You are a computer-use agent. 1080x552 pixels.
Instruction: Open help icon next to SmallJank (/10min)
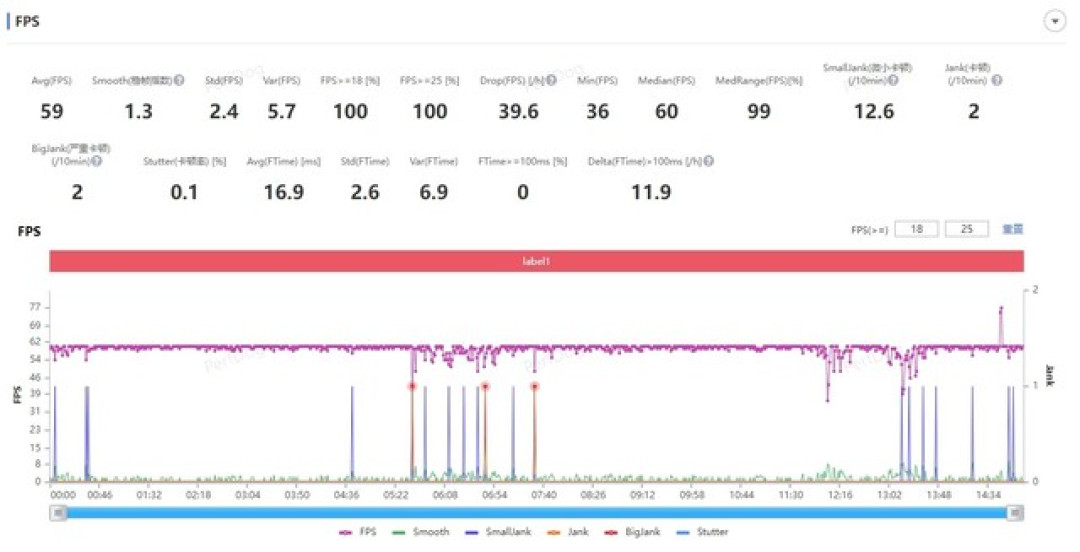point(893,81)
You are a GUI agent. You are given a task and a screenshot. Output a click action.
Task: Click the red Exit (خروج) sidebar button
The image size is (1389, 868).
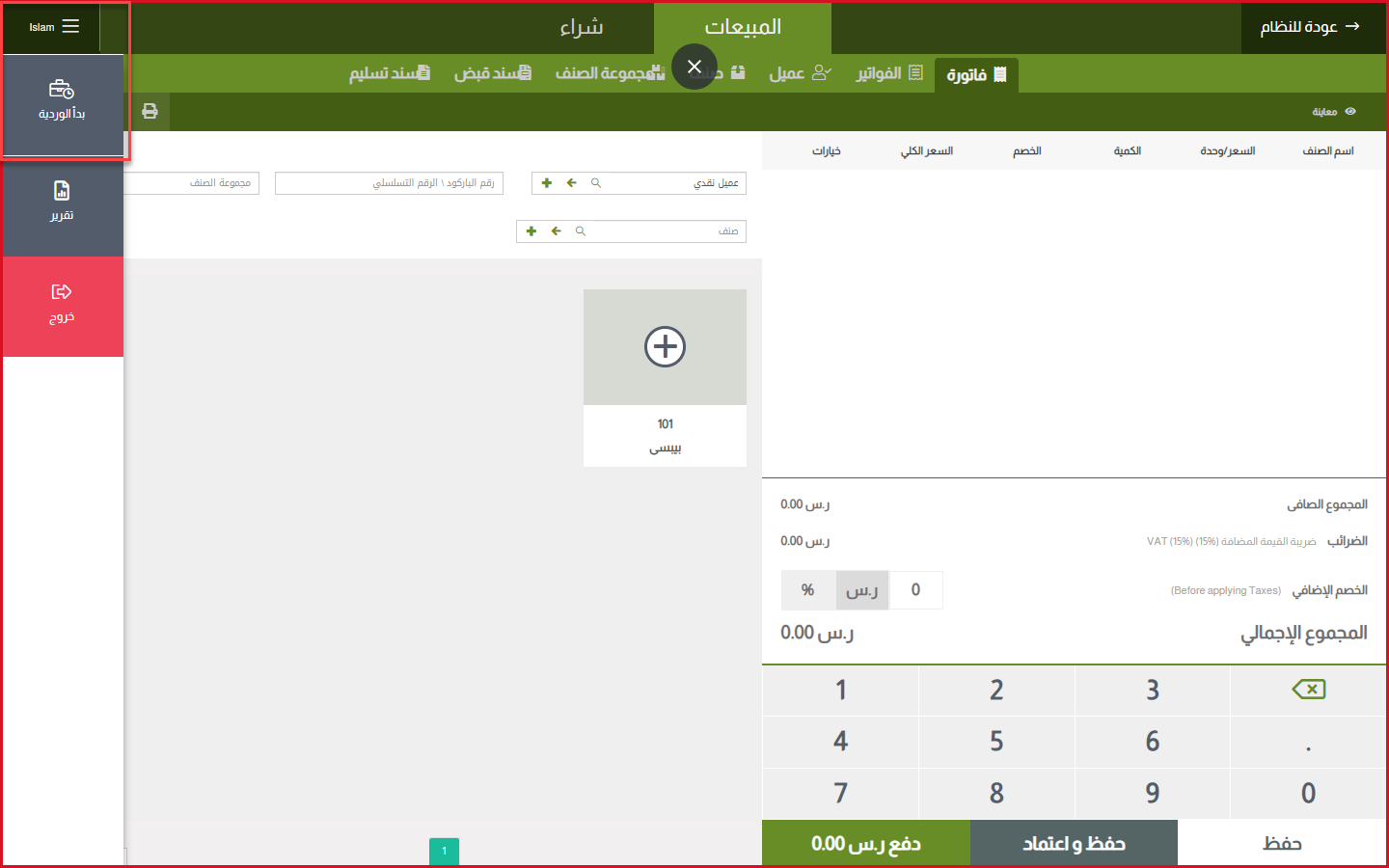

-------------------------

→ Written task
Retype every line of the records above word for word, leaving out the pictures.

→ Solution below
You are a computer-use agent. 1080x552 pixels.
Instruction: Open help icon next to SmallJank (/10min)
point(893,81)
You are a GUI agent. You are given a task and a screenshot. Output a click action.
Task: Click the red Exit (خروج) sidebar button
The image size is (1389, 868).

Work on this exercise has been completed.